■ **Given text**
-- Opening Marker --

Vayá A, Martínez M, Guillén M, Dalmau J, Aznar J
Department of Clinical Pathology, La Fé Hospital, Valencia, Spain.
Clin Hemorheol Microcirc. 1998 Sep;19(1):43-8.
In order to ascertain whether young familial hypercholesterolemic subjects without atherosclerotic lesions demonstrable on a carotid echo-Doppler show decreased erythrocyte deformability, we determined the erythrocyte elongation index (EEI) by means of a shear stress diffractometer (Rheodyn SSD) in twenty-four children with heterozygous familial hypercholesterolemia (FH), aged 12 +/- 3 years, and their corresponding affected parent. The parents were twenty-three adults with heterozygous FH aged, 32 +/- 6 years. The control group was made up of a similar number of well matched healthy volunteers. The EEI at 6, 12, 30 and 60 Pa showed no statistical differences between FH children and their control group, or between FH parents and their control group. No correlations were found between EEI and plasma lipids or lipoproteins at any of the shear stresses used. These results suggest that the red blood cells of young familial hypercholesterolemic subjects who show no deterioration of the vascular tree are not less deformable than those of healthy normolipemic subjects, and that dyslipemia itself does not produce alterations that damage the rheological properties of the red blood cell.

-- Closing Marker --

■ **Task list**
1. Answer these questions about the familial hypercholesterolemia abstract:
(a) In which journal did the abstract appear?
(b) What instrument was used to determine the erythrocyte elongation index?
(c) How old were the children with heterozygous FH?
2. Can you write out everything from "Vayá A, Martínez" down to "Microcirc. 1998 Sep;19(1):43-8." in the familial hypercholesterolemia abstract again, switching "Clinical Pathology" to "Hematology"?
3. What does the familial hypercholesterolemia abstract report? Sum it up in two sentences.
The lines that come next play no part in this.

■ **Raw data**

-- Opening Marker --

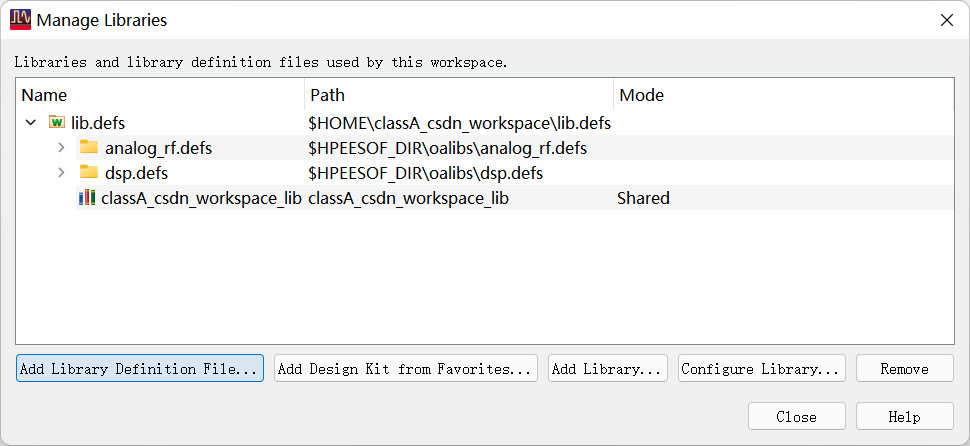Select the classA_csdn_workspace_lib row
Image resolution: width=970 pixels, height=446 pixels.
(201, 198)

-- Closing Marker --

■ **List of solutions**
1.
(a) Clin Hemorheol Microcirc (1998 Sep;19(1):43-8).
(b) A shear stress diffractometer (Rheodyn SSD).
(c) 12 +/- 3 years.

2.
Vayá A, Martínez M, Guillén M, Dalmau J, Aznar J
Department of Hematology, La Fé Hospital, Valencia, Spain.
Clin Hemorheol Microcirc. 1998 Sep;19(1):43-8.

3. The erythrocyte elongation index was measured in twenty-four children with heterozygous familial hypercholesterolemia, their affected parents, and matched healthy controls, with no statistical differences between either FH group and its controls and no correlations with plasma lipids or lipoproteins. The results suggest that the red blood cells of young FH subjects without vascular deterioration are not less deformable than those of healthy subjects, and that dyslipemia itself does not damage their rheological properties.